(Data items)
*-*-*

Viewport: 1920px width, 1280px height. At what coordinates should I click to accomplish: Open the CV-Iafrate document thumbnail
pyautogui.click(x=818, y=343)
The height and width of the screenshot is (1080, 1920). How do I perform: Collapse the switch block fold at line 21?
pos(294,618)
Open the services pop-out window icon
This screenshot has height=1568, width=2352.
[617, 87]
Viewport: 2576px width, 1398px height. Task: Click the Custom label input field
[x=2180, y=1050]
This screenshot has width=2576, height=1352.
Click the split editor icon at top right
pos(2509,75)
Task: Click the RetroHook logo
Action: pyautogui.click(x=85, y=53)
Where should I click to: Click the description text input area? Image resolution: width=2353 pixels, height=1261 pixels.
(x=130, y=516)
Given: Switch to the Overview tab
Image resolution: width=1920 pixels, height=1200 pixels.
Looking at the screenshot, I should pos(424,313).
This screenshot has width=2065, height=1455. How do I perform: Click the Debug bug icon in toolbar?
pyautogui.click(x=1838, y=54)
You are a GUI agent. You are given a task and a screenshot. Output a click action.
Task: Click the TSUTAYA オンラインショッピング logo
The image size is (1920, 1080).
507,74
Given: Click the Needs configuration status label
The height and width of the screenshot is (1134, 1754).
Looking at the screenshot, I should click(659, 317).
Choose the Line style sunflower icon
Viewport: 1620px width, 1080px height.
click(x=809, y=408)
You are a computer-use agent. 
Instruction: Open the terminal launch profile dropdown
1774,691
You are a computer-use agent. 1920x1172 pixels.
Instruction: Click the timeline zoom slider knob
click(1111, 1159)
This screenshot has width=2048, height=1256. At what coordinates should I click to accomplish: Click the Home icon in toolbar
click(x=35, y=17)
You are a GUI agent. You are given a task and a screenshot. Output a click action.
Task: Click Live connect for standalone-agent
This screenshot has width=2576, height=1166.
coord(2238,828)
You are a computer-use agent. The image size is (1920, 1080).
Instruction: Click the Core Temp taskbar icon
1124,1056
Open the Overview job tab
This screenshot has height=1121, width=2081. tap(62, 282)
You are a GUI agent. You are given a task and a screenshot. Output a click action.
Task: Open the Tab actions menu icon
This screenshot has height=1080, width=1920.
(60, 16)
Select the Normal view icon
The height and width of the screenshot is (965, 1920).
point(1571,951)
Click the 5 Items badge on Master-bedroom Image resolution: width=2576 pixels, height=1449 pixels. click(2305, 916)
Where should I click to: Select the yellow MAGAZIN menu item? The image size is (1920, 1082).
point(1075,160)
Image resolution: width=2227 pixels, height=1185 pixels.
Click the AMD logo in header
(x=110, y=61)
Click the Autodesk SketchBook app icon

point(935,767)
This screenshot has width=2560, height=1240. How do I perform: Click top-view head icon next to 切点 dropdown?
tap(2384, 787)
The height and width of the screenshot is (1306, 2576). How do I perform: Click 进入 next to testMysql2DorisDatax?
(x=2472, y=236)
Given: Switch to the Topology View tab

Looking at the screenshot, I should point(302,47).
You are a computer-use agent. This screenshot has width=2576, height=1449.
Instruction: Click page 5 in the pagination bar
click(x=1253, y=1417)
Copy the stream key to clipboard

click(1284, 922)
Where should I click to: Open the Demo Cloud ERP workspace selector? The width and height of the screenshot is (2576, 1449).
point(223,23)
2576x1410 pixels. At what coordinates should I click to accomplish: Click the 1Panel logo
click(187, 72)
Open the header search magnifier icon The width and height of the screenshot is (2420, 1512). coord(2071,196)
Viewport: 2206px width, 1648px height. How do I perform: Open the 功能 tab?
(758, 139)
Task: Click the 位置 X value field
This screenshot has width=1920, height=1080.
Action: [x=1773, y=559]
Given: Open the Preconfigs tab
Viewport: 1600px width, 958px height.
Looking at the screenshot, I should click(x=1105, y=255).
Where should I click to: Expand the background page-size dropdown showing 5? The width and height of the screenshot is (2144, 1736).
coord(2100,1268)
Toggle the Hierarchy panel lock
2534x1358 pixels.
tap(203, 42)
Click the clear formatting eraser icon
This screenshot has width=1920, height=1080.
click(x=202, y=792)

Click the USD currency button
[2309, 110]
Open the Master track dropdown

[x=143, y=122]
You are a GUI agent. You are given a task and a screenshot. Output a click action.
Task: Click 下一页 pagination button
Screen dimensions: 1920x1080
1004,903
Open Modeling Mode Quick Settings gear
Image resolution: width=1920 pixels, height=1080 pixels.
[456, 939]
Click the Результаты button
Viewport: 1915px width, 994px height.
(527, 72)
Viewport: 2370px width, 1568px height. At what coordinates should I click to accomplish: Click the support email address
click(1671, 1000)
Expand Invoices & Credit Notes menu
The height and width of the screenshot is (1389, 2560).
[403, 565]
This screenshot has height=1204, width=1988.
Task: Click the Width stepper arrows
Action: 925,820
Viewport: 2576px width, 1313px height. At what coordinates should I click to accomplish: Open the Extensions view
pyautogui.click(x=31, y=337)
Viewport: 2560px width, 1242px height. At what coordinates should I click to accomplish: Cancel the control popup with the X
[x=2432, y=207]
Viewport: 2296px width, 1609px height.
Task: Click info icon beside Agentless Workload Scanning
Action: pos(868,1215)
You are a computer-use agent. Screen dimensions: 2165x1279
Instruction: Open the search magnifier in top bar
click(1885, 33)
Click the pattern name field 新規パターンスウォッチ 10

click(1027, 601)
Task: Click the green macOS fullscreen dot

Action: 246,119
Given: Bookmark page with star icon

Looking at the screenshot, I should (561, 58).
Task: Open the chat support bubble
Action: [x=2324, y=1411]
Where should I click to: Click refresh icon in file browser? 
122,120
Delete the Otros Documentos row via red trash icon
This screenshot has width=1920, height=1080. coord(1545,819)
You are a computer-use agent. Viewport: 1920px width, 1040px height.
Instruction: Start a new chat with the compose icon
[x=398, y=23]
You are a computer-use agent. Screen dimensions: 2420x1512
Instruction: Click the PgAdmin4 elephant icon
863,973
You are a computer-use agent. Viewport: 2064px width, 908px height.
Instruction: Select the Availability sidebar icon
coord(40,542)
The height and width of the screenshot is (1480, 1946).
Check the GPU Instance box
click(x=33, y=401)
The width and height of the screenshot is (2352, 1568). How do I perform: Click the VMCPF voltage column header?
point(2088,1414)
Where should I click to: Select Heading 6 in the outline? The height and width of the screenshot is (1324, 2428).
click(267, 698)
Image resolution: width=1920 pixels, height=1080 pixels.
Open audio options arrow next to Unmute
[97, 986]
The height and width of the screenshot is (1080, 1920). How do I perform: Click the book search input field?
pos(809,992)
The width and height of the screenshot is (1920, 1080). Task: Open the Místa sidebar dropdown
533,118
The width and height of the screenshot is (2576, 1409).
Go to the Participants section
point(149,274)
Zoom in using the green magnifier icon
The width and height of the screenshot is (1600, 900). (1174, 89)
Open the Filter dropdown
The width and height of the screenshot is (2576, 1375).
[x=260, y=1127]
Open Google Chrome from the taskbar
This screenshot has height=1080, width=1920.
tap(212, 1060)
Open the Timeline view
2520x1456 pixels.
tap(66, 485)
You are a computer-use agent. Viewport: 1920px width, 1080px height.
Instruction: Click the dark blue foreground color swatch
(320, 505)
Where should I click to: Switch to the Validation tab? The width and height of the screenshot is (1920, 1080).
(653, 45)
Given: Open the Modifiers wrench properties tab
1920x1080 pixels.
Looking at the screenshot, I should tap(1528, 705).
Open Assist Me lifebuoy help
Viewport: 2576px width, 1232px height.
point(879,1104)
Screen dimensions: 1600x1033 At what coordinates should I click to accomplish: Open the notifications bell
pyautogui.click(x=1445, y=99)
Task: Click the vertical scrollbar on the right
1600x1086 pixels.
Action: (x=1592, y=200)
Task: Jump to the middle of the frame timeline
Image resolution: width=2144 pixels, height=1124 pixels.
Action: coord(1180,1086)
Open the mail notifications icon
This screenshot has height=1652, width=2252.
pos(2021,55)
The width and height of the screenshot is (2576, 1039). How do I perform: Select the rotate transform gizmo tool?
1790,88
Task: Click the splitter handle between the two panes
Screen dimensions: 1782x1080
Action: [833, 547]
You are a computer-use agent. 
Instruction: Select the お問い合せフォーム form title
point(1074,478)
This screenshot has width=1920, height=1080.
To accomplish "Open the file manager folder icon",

*-*-*

## Task brief
Give the number of lines in the data that contain the word "computer", and add no other text.

## Expected output
10